+++ Extracted material +++

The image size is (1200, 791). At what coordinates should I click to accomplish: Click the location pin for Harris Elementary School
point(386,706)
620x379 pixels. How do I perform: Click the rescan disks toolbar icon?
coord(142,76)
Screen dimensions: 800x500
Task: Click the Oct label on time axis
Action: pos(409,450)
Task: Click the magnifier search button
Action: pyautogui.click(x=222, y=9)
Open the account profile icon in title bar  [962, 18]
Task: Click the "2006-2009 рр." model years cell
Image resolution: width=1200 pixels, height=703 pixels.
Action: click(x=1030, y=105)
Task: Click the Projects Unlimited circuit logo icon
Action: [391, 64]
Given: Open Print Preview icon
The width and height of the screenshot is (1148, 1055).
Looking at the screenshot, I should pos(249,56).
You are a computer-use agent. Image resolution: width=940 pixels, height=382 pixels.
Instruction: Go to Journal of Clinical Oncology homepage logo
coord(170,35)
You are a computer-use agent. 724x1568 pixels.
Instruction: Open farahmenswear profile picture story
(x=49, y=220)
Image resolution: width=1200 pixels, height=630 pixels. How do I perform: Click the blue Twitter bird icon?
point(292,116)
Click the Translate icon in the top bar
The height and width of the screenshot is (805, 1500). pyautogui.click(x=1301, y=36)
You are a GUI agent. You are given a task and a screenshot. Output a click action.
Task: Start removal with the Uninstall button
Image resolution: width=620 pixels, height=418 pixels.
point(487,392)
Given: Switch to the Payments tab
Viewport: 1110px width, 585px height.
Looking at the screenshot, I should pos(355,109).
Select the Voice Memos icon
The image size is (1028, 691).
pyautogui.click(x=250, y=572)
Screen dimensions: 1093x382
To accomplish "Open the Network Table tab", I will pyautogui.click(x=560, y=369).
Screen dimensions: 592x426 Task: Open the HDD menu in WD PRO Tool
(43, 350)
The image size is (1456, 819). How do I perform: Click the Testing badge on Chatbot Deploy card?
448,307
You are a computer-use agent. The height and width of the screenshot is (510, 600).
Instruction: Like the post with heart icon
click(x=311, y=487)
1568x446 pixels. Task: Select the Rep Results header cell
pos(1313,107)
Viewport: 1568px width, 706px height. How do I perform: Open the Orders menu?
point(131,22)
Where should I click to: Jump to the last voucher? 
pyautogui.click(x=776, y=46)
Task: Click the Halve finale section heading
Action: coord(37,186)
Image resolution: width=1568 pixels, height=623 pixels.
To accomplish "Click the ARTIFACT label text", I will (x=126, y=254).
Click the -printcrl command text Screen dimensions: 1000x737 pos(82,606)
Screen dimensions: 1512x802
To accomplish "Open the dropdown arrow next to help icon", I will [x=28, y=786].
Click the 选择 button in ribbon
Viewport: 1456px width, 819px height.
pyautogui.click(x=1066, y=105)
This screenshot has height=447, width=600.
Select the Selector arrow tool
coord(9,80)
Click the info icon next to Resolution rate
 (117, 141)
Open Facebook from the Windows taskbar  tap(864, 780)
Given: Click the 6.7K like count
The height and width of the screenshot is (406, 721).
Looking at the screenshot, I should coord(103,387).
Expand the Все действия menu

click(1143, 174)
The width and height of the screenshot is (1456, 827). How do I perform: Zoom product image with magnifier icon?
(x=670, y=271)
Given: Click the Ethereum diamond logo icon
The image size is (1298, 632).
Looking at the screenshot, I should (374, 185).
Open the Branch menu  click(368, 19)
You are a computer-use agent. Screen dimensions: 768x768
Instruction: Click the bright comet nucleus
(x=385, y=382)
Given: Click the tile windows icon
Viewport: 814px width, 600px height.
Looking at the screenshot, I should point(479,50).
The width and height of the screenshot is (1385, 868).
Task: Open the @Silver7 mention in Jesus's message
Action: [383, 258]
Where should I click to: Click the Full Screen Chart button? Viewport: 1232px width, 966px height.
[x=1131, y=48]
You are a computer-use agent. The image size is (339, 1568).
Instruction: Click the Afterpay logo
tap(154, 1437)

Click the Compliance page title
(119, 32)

+++

Exercise instructions ▸
Every line in the data above that includes the word "agent" should be copied.

Result of the task ▸
You are a computer-use agent. Image resolution: width=940 pixels, height=382 pixels.
You are a computer-use agent. 724x1568 pixels.
You are a GUI agent. You are given a task and a screenshot. Output a click action.
You are a computer-use agent. The height and width of the screenshot is (510, 600).
You are a computer-use agent. Screen dimensions: 768x768
You are a computer-use agent. The image size is (339, 1568).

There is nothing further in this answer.